Morales v. State

767 S.W.2d 207, 1989 Tex. App. LEXIS 870, 1989 WL 34372
CourtCourt of Appeals of Texas
DecidedFebruary 22, 1989
DocketNo. 04-87-00453-CR
StatusPublished
Cited by2 cases

This text of 767 S.W.2d 207 (Morales v. State) is published on Counsel Stack Legal Research, covering Court of Appeals of Texas primary law. Counsel Stack provides free access to over 12 million legal documents including statutes, case law, regulations, and constitutions.

Bluebook
Morales v. State, 767 S.W.2d 207, 1989 Tex. App. LEXIS 870, 1989 WL 34372 (Tex. Ct. App. 1989).

Opinion

OPINION

CHAPA, Justice.

Appellant, Jorge Garcia Morales appeals a jury conviction for the offense of Voluntary Manslaughter Felony II wherein his punishment was assessed at confinement for seven years and a fine of $1,000.00. We affirm.

The issues before this court are:

1) whether the evidence established self-defense as a matter of law;
2) whether the trial court committed reversible error by not charging sua sponte on lesser included offenses;
3) whether appellant is entitled to reversal because he was deprived of a complete record in spite of his alleged diligence;
4) whether the trial judge committed reversible error in not allowing defense counsel a reasonable time to examine the court’s charge and object thereto; and [209]*2095) whether appellant was deprived of a fair and impartial trial because of actions of the prosecutor which “probably resulted in an improper verdict of guilty.”

Initially, appellant contends that the evidence establishes his defense of self-defense as a matter of law. We disagree.

This point of error is controlled by the application of the principles set out in Escamilla v. State, 464 S.W.2d 840 (Tex.Crim.App.1971), in a case very similar to the case here. In Escamilla, supra, the court stated:

There is no presumption in law that when one person shoots and kills another that he acted in self-defense.
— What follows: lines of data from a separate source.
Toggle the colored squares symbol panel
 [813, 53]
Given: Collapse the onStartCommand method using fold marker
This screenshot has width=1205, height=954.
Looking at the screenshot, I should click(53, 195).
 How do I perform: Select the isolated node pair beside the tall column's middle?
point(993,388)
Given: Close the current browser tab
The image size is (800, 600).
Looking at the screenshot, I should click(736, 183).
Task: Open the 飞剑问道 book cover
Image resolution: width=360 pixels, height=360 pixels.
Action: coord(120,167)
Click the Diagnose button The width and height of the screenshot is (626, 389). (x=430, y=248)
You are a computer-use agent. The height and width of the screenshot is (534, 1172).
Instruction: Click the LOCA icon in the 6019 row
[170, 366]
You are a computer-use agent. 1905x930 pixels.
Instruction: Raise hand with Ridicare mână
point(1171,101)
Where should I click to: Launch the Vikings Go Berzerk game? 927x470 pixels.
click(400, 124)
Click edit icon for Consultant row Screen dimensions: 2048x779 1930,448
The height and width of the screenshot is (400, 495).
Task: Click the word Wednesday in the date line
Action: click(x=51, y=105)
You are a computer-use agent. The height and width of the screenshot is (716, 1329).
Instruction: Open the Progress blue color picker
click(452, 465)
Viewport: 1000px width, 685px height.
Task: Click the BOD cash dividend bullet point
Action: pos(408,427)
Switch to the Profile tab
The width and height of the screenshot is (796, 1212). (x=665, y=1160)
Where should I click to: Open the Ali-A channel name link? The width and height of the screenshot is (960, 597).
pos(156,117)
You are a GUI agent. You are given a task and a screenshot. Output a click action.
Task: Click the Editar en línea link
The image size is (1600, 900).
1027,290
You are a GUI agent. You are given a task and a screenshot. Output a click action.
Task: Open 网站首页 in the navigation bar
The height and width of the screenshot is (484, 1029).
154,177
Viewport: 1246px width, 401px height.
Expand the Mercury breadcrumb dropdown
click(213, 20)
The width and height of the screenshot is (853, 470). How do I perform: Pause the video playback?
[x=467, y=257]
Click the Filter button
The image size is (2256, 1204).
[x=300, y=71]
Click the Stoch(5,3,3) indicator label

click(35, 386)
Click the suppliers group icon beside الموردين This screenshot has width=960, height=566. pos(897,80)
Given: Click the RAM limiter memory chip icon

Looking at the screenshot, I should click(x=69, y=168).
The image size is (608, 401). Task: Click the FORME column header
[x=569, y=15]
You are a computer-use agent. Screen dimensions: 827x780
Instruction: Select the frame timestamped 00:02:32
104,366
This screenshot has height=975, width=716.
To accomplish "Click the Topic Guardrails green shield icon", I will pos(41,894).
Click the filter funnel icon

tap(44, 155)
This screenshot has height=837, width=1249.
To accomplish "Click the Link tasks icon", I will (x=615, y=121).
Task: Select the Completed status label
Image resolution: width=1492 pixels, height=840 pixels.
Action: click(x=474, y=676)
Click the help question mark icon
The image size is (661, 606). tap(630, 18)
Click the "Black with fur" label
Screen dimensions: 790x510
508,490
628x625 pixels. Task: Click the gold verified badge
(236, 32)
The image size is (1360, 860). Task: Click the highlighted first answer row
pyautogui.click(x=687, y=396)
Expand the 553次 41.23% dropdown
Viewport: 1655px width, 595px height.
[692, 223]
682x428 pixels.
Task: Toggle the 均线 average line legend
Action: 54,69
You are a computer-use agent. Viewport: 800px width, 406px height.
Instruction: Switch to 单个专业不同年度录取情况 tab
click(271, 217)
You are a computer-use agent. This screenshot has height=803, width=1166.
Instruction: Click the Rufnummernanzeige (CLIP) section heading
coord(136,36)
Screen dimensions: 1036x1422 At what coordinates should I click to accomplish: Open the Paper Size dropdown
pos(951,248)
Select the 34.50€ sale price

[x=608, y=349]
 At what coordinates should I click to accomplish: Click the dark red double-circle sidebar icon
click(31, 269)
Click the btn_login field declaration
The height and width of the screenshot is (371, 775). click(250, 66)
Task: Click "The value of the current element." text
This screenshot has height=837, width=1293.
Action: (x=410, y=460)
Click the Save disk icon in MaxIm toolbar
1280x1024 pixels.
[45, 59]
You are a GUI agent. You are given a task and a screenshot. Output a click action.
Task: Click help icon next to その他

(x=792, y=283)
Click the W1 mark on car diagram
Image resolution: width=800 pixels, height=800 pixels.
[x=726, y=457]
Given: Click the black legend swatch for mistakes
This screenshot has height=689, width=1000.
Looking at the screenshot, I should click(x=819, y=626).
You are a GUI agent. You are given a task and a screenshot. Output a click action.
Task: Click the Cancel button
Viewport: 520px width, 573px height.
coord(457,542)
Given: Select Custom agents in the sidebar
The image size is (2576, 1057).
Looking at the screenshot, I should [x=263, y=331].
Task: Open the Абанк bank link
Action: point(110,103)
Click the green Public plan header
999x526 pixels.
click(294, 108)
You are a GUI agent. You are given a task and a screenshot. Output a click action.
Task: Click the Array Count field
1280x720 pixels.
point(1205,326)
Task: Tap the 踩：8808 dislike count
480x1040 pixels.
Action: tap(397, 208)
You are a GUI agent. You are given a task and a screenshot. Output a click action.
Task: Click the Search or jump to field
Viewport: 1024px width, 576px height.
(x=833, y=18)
The burden is on the defendant to prove the same. Dover v. State, 102 Tex.Cr.R. 113, 277 S.W. 675.
The testimony shows that no weapon was found on the deceased or around his body, however, the deceased was advancing on appellant and the appellant testified deceased had a knife in his hand. There was positive testimony from three witnesses that they did not see a knife or other weapon on deceased before or after the killing. The testimony raises a issue on self-defense. The court fully charged on self-defense.
The jury rejected this defensive issue.
For there to be self-defense as a matter of law, the rule is as stated in Parkman v. State, 149 Tex.Cr.App. 101, 191 S.W.2d 743:
In making this contention, he recognizes the controlling rule to be that in order for a reviewing court to hold, as a matter of law, that a defendant in a homicide prosecution killed in self-defense, the evidence must be uncontradict-ed and no issue thereon presented for the jury’s determination. Parker v. State, 138 Tex.Cr.R. 478, 136 S.W.2d 229; Patton v. State, 129 Tex.Cr.R. 269, 86 S.W. 2d 774.
There being a fact issue present, the third ground of error is overruled.

In the case before us, the testimony of the appellant and the ex-wife of the deceased revealed that the deceased, at the time he was shot, was advancing in their direction with his hand in his pocket with something “shiny.” Other testimony clearly established that no weapon was found at or near the body of the deceased in spite of a thorough search immediately after the incident. Appellant vehemently testified he did not intend to shoot the deceased and his gun “instinctively” went off once without aim and in an upward direction. The first police officer on the scene found the deceased staggering with the right eye out of its socket as a result of a gun shot wound. Appellant testified that at the scene he was primarily concerned about the safety of the deceased’s ex-wife because of the violent nature of the deceased, and that he was sure he had missed the deceased when he had fired. However, he also testified that after leaving the scene he immediately returned, left the deceased’s ex-wife alone to pick up her car, and immediately left to a friend’s house to go across the border to the red light district. Further, although appellant insisted he was sure he had missed the deceased and felt only responsible for illegally discharging a firearm, he nevertheless disposed of the gun, which was never recovered, in a sewer gutter. We conclude as in Escamilla, supra, that the evidence raised a fact issue on self-defense to be decided by the jury. The point is overruled.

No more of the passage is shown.